ECS Botanics (ASX:ECS) announced a $6.6 million placement, via the issue of 200 million shares at 3.3c per share.

The company says the funds will be used to “rapidly accelerate” its growth strategy to meet surging demand for its medicinal cannabis and hemp products.

ECS will again progress the purchase and installation of additional protected cropping enclosures for premium dry flower — and this increase in production capacity is expected to significantly boost revenue.

ECS will also utilise capital to expand its drying room capacity from 1,500kg to 4,000kg during FY2022 and incorporate automation processes, leading to reduction in cost and increase overall profit margin, and an anticipated yield of 4,000kg this financial year.

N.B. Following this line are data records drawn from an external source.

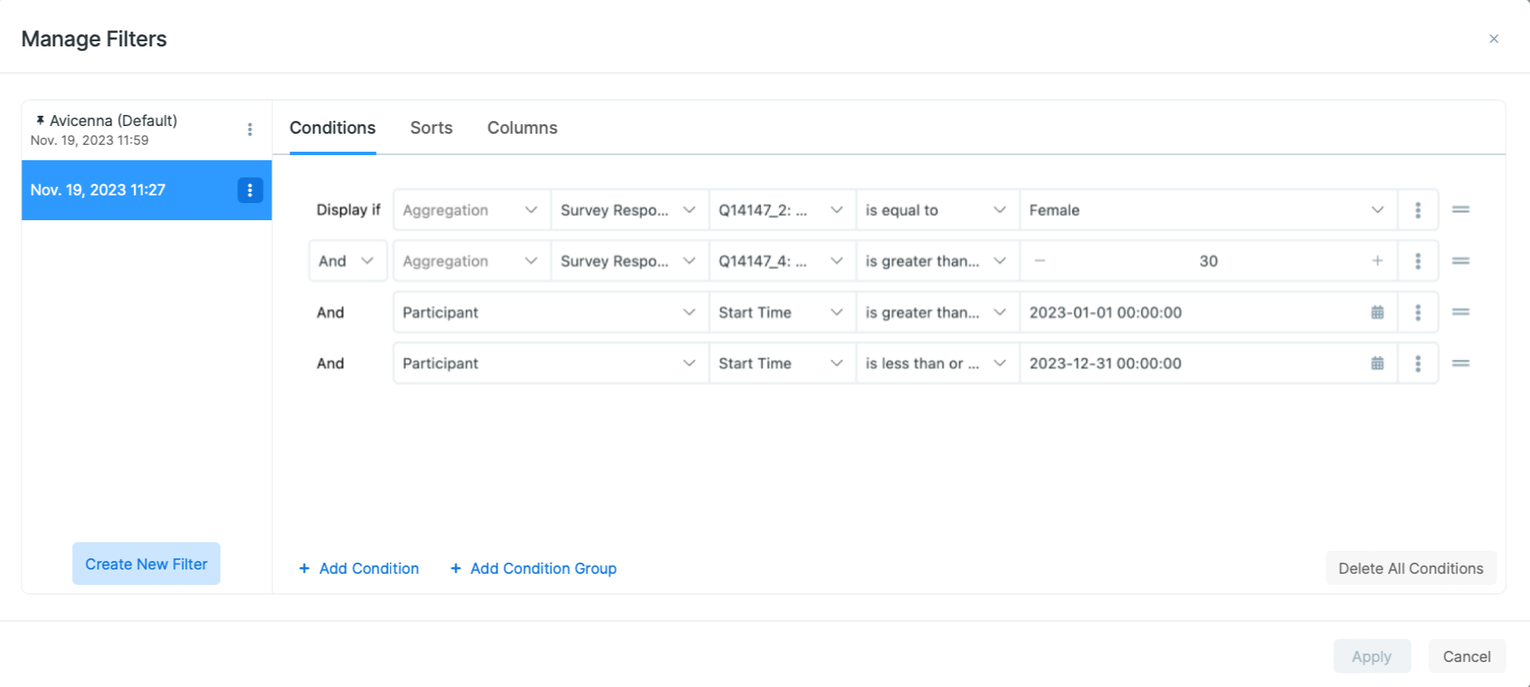
Task: Click the 2023-12-31 date input field
Action: [x=1150, y=363]
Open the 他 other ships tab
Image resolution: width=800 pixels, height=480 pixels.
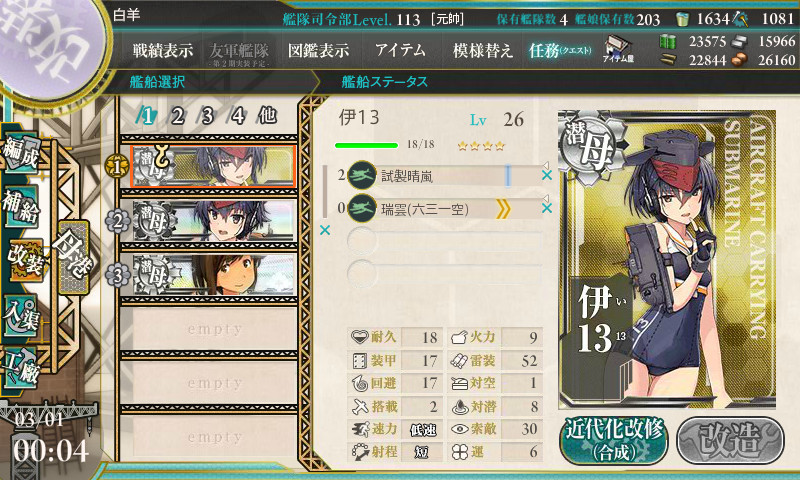click(267, 116)
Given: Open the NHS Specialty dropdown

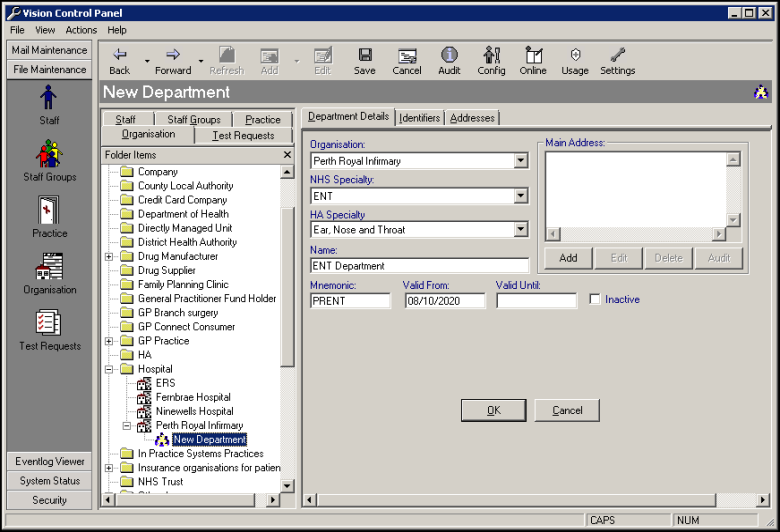Looking at the screenshot, I should pos(520,196).
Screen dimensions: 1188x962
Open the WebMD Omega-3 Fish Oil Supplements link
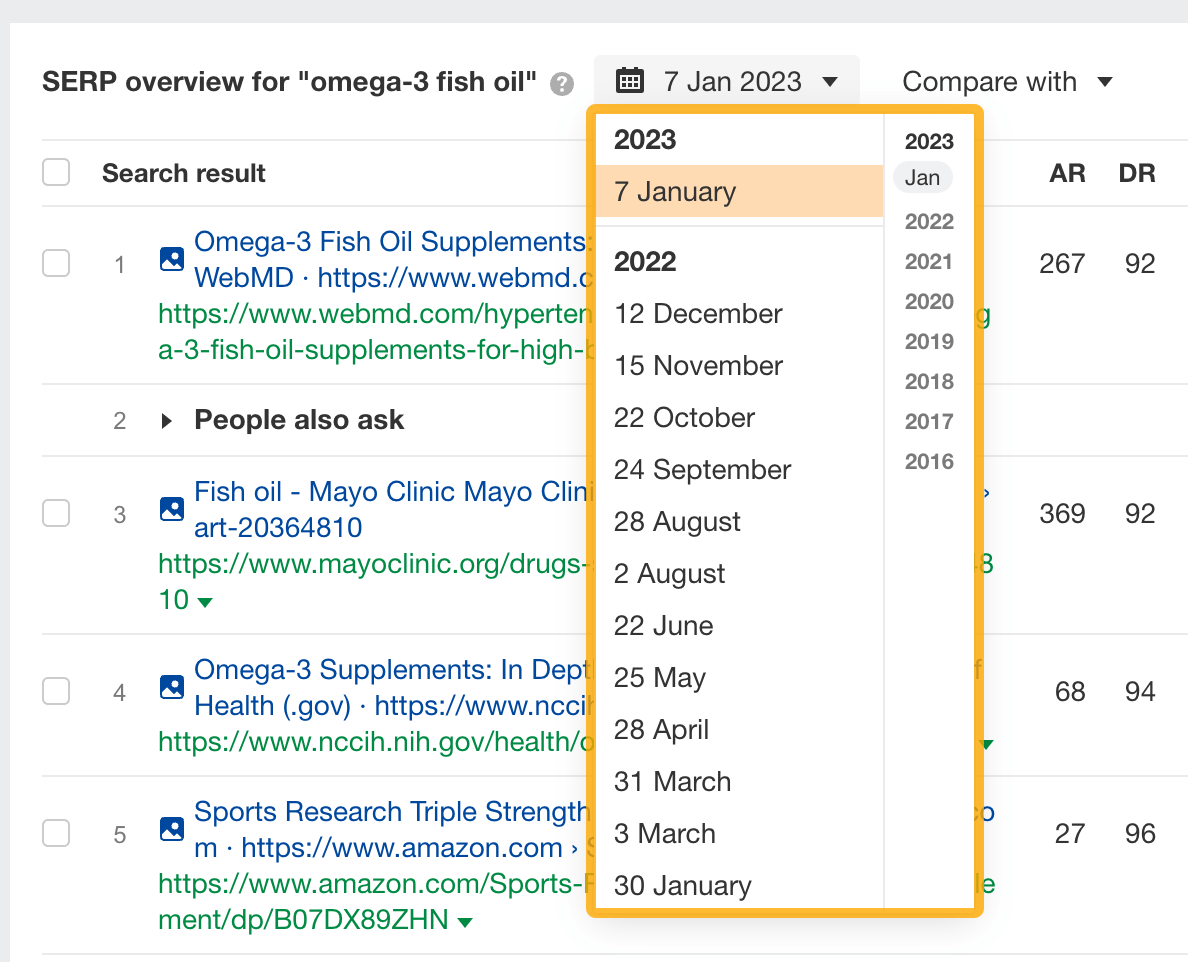coord(380,241)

The company also says its well capitalised to fast-track its regenerative farming ESG strategy via the acquisition of Murray Meds.

Plus, its gearing up to transition to a carbon-neutral company utilising 100% renewable energy with a production model that uses fifty-five times less energy than typical indoor cannabis cultivation.

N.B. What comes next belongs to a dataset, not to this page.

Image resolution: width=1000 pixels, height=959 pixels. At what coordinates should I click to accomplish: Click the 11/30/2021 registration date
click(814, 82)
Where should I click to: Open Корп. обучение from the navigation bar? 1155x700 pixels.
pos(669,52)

Increasing market demand means it’s time to scale up

“ECS has witnessed a significant increase in demand for its products from the Australian market and large international groups and this capital will allow the company to significantly scale up operations to meet the growing sales pipeline,” managing director Alex Keach said.

“The company will deploy a large amount of the funds raised into expanding our growing operations and we anticipate that this investment will provide a significant return to our revenue profile.

“This will be undertaken with a consistent focus on our ESG principles and regenerative farming in mind as we continue to push our operations towards net zero emissions.

“Additional funds will be used to invest in automating both trimming and packaging, provided a large saving in staff costs and increase profit margin.

“This will allow the company to further increase revenue and track closer towards a cashflow positive position.”

Not the only one raising money in the cannabis space

Cann Global (ASX:CGB) also announced it had raised money today with a $1.8 million share placement issuing 600 million shares at 30c per share.

“We had been approached by 180 Markets saying they had large professional investors who had been following the company’s development and had expressed strong interest to take a meaningful shareholding in Cann Global to support the company’s expansion operations,” managing director Sholom Feldman said.

While the company didn’t specify exactly what its expansion plans are, its cosmeceuticals range Fuss Pot during the September quarter in France, and is planning to launch the brand in Australia at the Hemp, Health and Innovation Expo on November 6.

At Stockhead we tell it like it is. While ECS Botanics is a Stockhead advertiser, it did not sponsor this article.